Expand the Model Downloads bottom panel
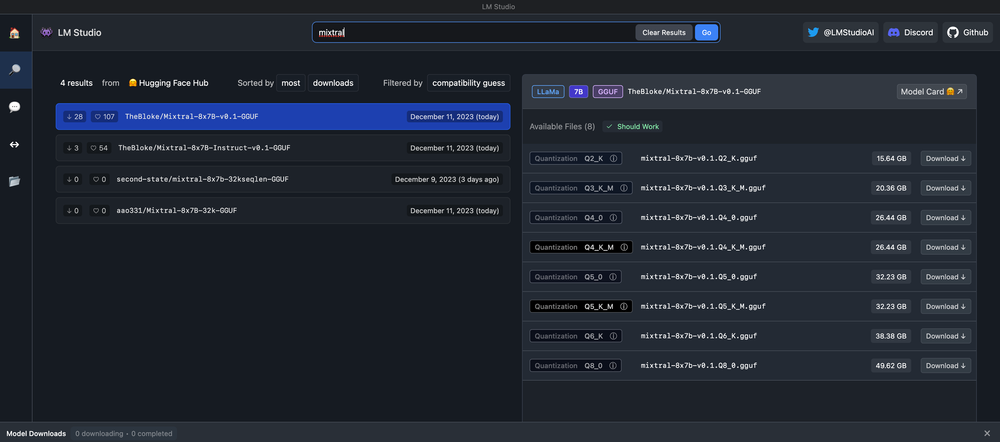Image resolution: width=1000 pixels, height=442 pixels. tap(37, 433)
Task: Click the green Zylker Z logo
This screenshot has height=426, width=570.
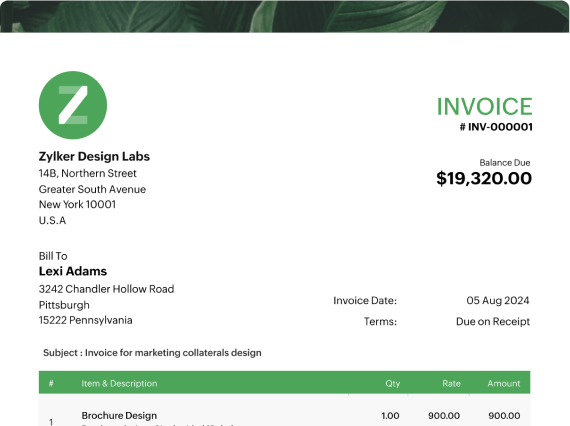Action: coord(73,105)
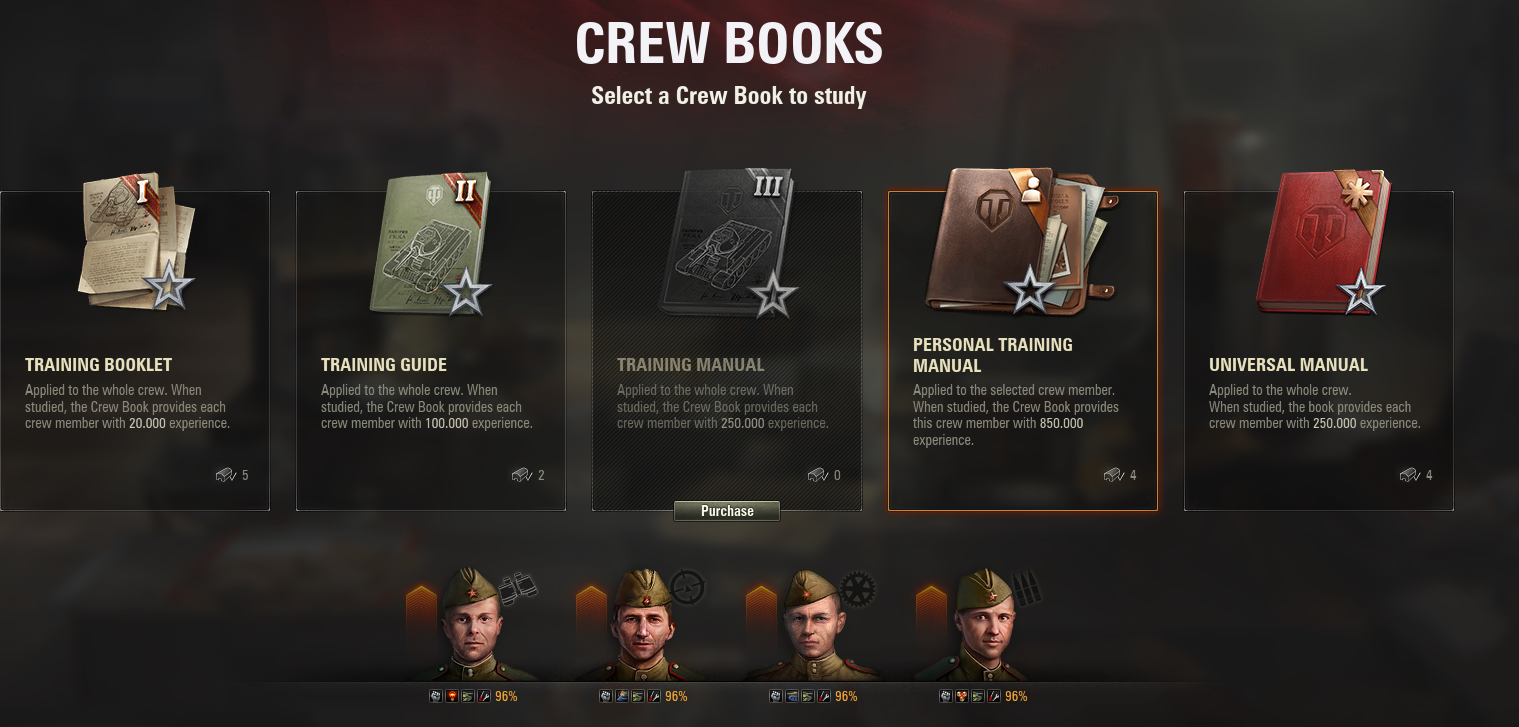Click the Gunner crosshair role icon
This screenshot has width=1519, height=727.
coord(687,587)
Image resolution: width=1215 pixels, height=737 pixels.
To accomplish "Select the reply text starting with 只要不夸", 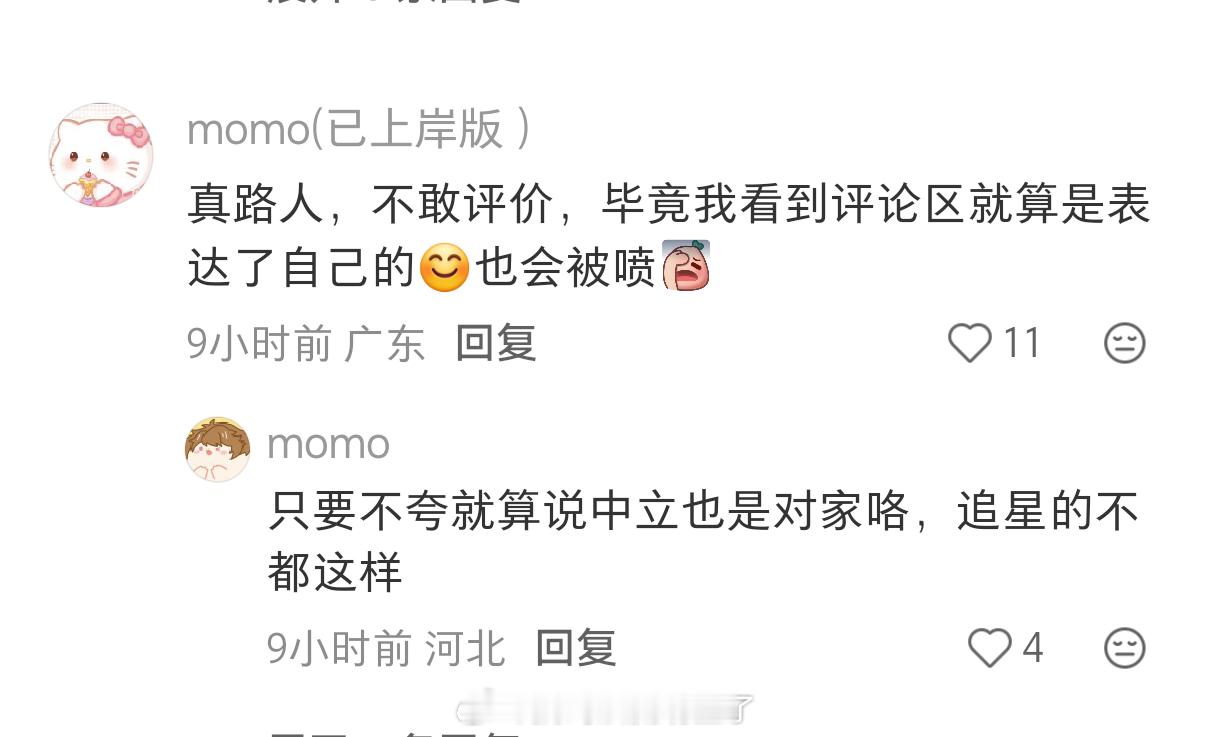I will click(703, 542).
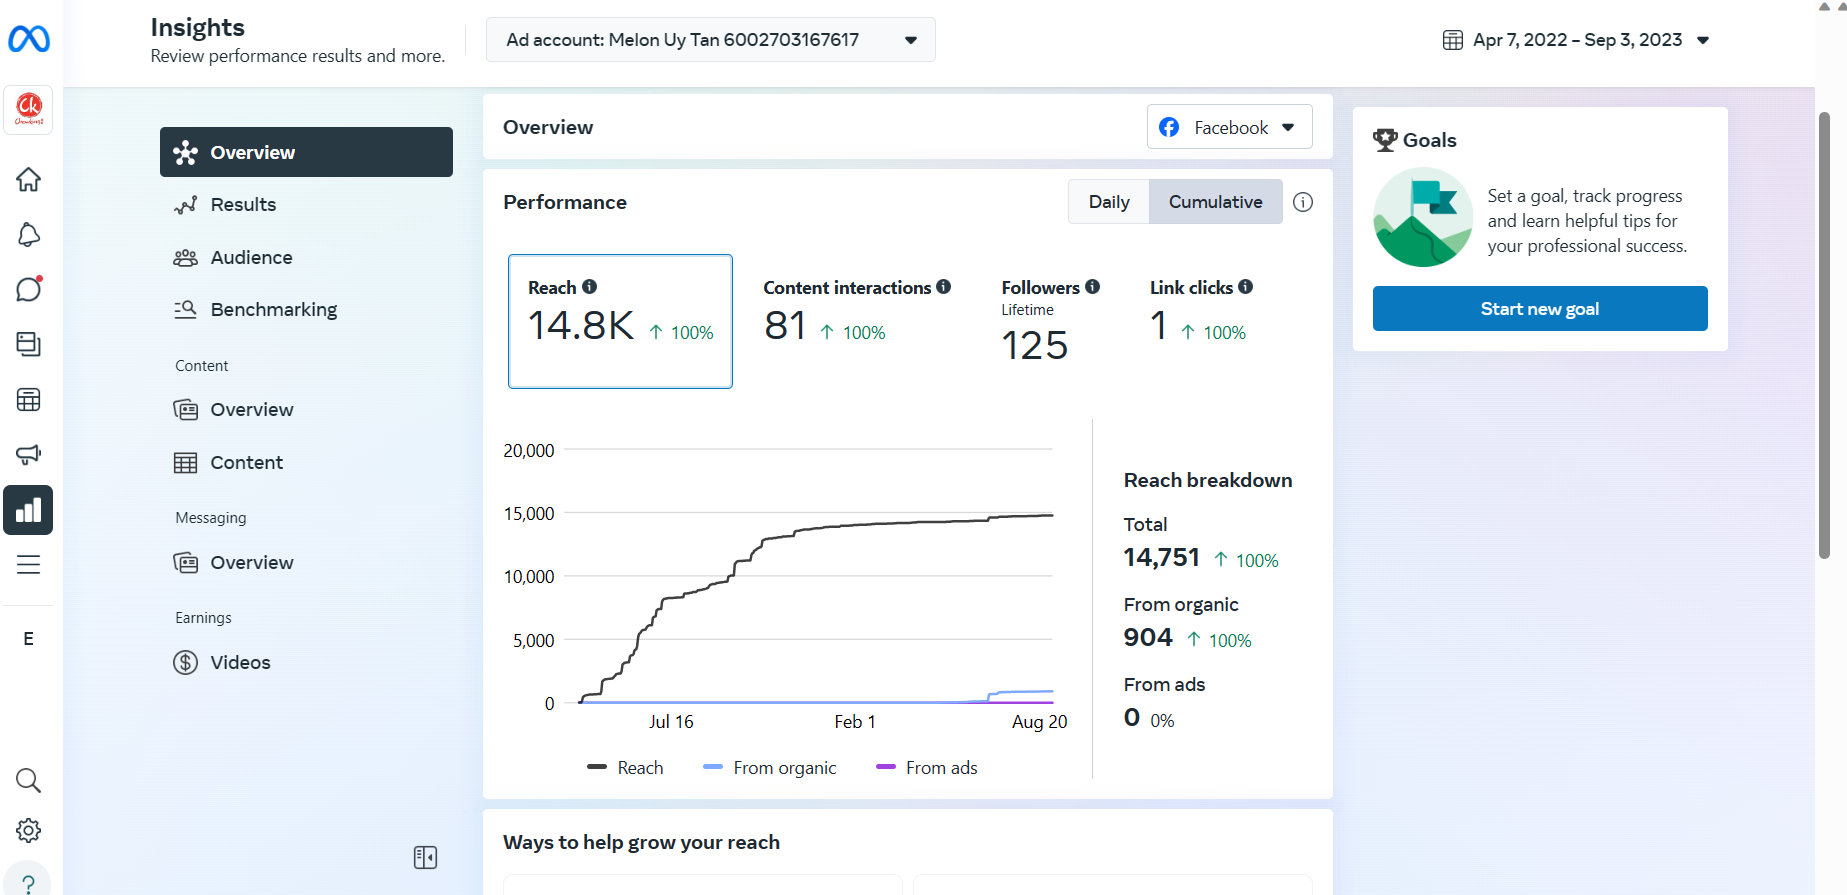Open the Settings gear icon

pyautogui.click(x=28, y=830)
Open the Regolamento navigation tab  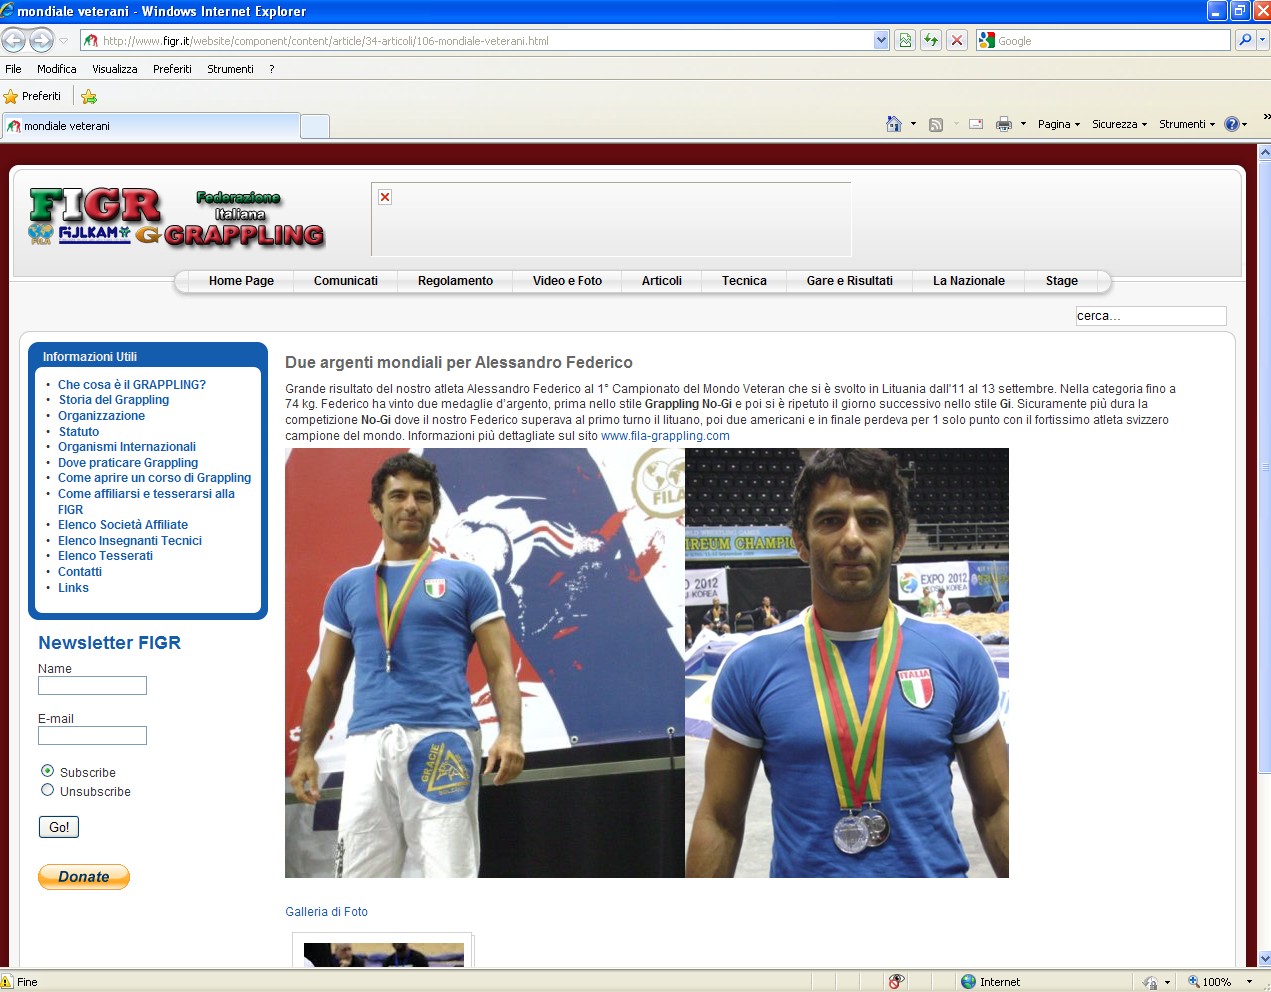[455, 281]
──────────
## [PROBLEM DETAILS]
Retype the entries above exactly. Stop after the line containing "Image resolution: width=1215", and omit the pictures.

## [THE ANSWER]
Expand the Model Downloads bottom panel
Image resolution: width=1000 pixels, height=442 pixels. tap(37, 433)
Task: Click the green Zylker Z logo
This screenshot has height=426, width=570.
Action: coord(73,105)
Click the Gunner crosshair role icon
This screenshot has width=1519, height=727.
coord(687,587)
Image resolution: width=1215 pixels, height=737 pixels.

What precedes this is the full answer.